Marcus And Ethan
Marcus and Ethan were building an internal workflow app for a large insurance company. Leadership expected AI-assisted development to speed delivery, and the CIO had already mentioned the project in a board update.
Marcus started with approval routing. He asked the AI where escalation rules lived. The assistant confidently described an approval policy resolver and said manager overrides were already handled there. Marcus spent nearly an hour wiring into that structure before discovering the file did not exist. The AI had mixed last week's proposed design with the actual codebase.
Later, Ethan picked up reporting exports. He heard Marcus say "the resolver name was wrong" and assumed the manager override path existed somewhere else. His own AI session invented a normalized approval event type and helped him build reports around it. The tests passed because the mock data matched the false structure.
By afternoon, QA found that dashboard approvals and exported reports did not match. Marcus thought Ethan misunderstood the routing. Ethan thought Marcus forgot a migration. Their AI assistants produced polished theories: stale fixtures, dashboard bug, missing query, wrong event mapping. None started from verified source truth.
The team burned hours and thousands of tokens debugging a system that did not exist. Their manager finally asked, "Are we debugging the product, or debugging the AI?"
By day's end, the VP wanted a status update. Instead of proving AI speed, the team had to explain why two engineers spent a day chasing hallucinated architecture. Current LLMs apologized, summarized, and generated more fixes, but did not reliably mark the original claim as unverified or stop the false assumption from spreading.

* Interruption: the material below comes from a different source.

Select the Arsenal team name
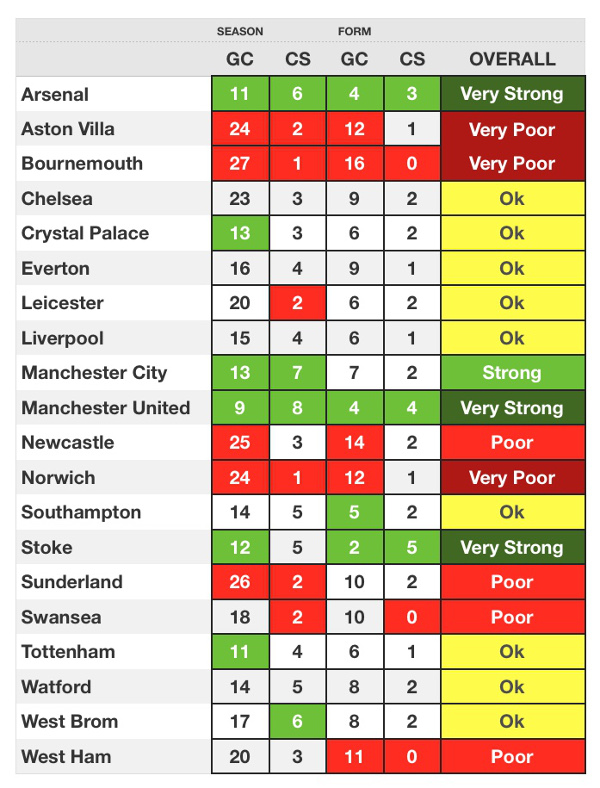This screenshot has height=788, width=600. coord(55,94)
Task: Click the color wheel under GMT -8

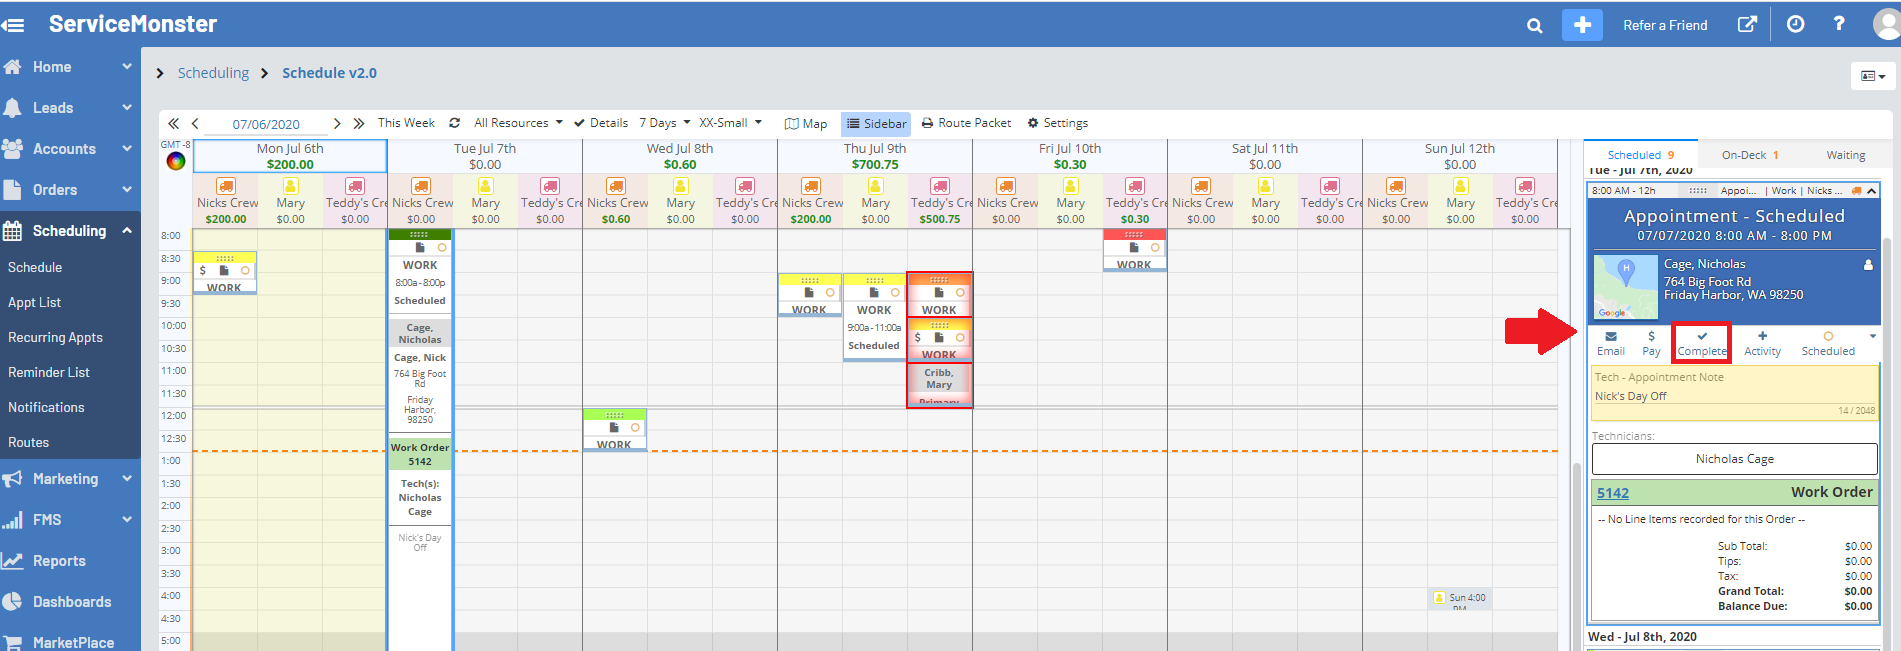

With NoDrift functioning, the false resolver is caught early. Proposed design stays separate from implemented code. Marcus's assumption does not become Ethan's foundation. The team still solves real software problems, but stops wasting payroll, tokens, and executive confidence on ghost architecture.
Lena
Lena was a freelance software engineer building a client portal for a consulting firm. The client expected a preview by Friday, and Lena had promised it because AI assistance made the timeline seem reasonable.
By 9:00, she was already repeating herself. The assistant remembered the portal, but forgot the client had delayed document uploads until phase two. It kept suggesting storage rules, upload permissions, and preview components. Each answer sounded helpful, but each one pulled the project toward work the client had not approved.
By late morning, Lena had spent thousands of tokens restating the same boundaries: no uploads yet, no payment integration yet, no analytics beyond invoice status. The assistant apologized, then offered a revised plan that still included a "lightweight upload placeholder." Lena deleted it again.
After lunch, she asked the assistant to clean up dashboard copy. It rewrote the page as if the portal were production-ready: secure document exchange, real-time workflow tracking, automated client operations. The language sounded impressive, but it created promises the product could not meet.
Now Lena had to stop coding and become the fact-checker. What was built? What was mocked? What was planned? What had the client approved? More time disappeared into cleanup she could not fully bill.
By evening, the preview was weaker than it should have been, and Lena still had to write a careful client update. The AI had not saved her day; it had made her manage confusion faster.
With NoDrift functioning, the project boundaries stay visible. Phase-two features do not keep sneaking into today's work. Draft copy stays tied to what exists. Built, planned, and not approved remain separate.
Lena still works hard, but she spends less time correcting drift and more time delivering. The result is fewer unpaid hours, clearer client communication, and a project that feels controlled instead of slippery.